:: Stated problem ::
Could you repeat the material from the line containing "The width and height of the screenshot is (1080, 756)." up to and including the line containing "point(26,790)", keeping every line the same as it appears?

:: Provided records ::
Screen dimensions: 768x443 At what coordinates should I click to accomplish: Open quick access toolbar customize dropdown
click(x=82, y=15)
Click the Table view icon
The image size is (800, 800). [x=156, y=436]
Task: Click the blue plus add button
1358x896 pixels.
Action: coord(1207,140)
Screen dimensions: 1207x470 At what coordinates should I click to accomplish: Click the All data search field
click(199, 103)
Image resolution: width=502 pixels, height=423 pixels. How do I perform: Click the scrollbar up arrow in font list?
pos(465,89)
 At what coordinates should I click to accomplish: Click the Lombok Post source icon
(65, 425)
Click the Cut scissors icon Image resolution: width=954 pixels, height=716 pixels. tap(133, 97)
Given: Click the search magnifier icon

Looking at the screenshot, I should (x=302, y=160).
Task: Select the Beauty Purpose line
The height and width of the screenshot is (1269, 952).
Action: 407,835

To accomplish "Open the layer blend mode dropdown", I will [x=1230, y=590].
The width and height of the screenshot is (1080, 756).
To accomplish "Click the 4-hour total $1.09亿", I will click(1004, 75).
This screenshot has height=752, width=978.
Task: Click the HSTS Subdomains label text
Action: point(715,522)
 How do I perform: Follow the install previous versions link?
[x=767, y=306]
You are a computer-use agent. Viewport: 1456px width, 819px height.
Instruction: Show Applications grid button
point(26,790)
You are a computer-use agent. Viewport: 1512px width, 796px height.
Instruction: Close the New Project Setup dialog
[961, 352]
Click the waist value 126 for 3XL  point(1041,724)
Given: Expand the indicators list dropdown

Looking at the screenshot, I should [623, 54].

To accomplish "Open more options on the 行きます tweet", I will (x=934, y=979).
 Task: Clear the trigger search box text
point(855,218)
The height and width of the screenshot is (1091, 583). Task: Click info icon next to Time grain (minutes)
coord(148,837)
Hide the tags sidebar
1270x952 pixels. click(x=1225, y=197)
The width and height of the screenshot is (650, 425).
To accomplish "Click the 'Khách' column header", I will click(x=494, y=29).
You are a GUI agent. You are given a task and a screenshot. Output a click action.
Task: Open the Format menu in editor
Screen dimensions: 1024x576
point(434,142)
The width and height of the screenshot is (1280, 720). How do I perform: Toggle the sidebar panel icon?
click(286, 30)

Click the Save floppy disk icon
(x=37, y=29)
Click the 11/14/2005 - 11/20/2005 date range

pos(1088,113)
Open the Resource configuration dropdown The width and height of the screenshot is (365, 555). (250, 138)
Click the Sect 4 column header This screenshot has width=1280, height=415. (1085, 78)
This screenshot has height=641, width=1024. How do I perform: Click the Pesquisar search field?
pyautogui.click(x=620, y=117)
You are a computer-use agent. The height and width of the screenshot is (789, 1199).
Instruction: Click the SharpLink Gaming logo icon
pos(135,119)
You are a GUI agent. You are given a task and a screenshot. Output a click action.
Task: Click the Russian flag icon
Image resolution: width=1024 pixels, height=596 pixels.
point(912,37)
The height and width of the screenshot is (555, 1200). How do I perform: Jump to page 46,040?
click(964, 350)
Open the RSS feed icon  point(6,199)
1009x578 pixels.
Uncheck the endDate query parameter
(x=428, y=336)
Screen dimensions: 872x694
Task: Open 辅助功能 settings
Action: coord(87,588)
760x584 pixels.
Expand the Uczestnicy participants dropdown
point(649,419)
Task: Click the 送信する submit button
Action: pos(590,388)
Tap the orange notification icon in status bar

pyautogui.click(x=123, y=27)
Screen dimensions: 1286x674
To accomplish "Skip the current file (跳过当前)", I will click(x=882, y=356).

:: Result of this exercise ::
The width and height of the screenshot is (1080, 756).
To accomplish "Click the 4-hour total $1.09亿", I will click(1004, 75).
This screenshot has height=752, width=978.
Task: Click the HSTS Subdomains label text
Action: point(715,522)
 How do I perform: Follow the install previous versions link?
[x=767, y=306]
You are a computer-use agent. Viewport: 1456px width, 819px height.
Instruction: Show Applications grid button
point(26,790)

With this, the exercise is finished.